Halbuki bu hata görmesi, aklının zayıflığındandır. Akl-ı Küll
içtir, Akl-ı Cüzi ise deridir.
Kendini tevil et, hadîsleri değil; kendi dimağına kötü de,
gülbahçesine değil!
3745. Ey baştanbaşa akıl ve göz olan Ali! Gördüğünden bir
parçacık söyle.
Hilim kılıcın canımızı parça parça etti; ilim suyun toprağımızı
arıttı.
Açıver; biliyorum, bu Tanrı sırlarındandır.
Çünkü kılıçsız adam öldürmek, ancak onun işidir.

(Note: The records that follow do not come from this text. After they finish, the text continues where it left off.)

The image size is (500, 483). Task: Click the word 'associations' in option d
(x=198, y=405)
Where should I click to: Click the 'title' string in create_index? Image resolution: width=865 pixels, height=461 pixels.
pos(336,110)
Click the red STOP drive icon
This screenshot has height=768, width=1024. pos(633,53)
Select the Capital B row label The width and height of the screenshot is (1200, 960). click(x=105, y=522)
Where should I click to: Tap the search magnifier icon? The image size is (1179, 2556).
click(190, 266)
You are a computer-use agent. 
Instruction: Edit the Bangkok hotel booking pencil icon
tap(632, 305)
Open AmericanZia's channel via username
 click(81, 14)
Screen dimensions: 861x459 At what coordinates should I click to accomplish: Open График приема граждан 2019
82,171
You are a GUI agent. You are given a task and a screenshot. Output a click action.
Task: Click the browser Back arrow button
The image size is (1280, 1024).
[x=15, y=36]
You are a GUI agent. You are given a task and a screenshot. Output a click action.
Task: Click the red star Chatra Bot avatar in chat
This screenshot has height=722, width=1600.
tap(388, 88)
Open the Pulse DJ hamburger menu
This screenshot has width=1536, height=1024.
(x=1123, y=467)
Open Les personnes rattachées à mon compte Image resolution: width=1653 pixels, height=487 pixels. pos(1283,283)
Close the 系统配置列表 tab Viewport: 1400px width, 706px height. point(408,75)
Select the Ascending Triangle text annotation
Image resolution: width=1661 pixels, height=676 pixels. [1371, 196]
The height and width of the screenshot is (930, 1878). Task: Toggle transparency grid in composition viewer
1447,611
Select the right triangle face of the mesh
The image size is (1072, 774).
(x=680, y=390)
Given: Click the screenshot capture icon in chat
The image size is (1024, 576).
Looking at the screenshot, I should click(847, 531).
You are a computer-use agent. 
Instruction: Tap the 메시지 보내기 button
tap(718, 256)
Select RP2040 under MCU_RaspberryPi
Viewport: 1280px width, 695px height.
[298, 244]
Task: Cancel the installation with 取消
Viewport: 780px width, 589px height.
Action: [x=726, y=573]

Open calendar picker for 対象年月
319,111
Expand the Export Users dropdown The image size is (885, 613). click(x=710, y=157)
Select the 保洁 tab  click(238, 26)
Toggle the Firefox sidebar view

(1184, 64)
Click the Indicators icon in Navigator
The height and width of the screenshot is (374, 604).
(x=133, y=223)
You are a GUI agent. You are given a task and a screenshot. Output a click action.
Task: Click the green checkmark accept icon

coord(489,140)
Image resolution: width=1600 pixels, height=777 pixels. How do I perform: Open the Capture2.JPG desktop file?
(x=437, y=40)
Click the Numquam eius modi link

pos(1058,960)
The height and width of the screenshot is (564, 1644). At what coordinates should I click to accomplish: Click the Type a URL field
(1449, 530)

Tanrı, aletsiz, uzuvsuz bir yapıcıdır. Artıp duran bu hediyelerin
vericisi odur.
Akla yüz binlerce şarap tattırır ki onlardan ne iki gözün haberi
vardır, ne kulağın!
3750. Ey arşta hoş bir surette evlanıp duran doğan! Bu anda
Tanrıdan ne gördün? Açıkça söyle.
Senin gözün gayb idrakını öğrenmiştir. Orada bulunan başkalrının
gözleriyse kapalıdır.
Birisi ayı apaçık görür, öbürüyse dünyayı kapkaranlık.
Diğer birisi de bir yerde üç tane ay görür. Evet, bu üç kişi bir
yerde oturmuşlardır:
Üçünün de gözü açık, kulakları duymakta
Fakat bunlar, senin
eteğine yapışmışlardır, senin adamlarındır (Hallerini sen bilirsin),
benden kaçıyorlar (ben bunları bilemem).
3755. Bu hal, acaba gabya mensup bir sihir mi, yoksa gizli bir
lûtuf mu? Sende bir kurt sureti mi var, bende de Yusuf sureti mi?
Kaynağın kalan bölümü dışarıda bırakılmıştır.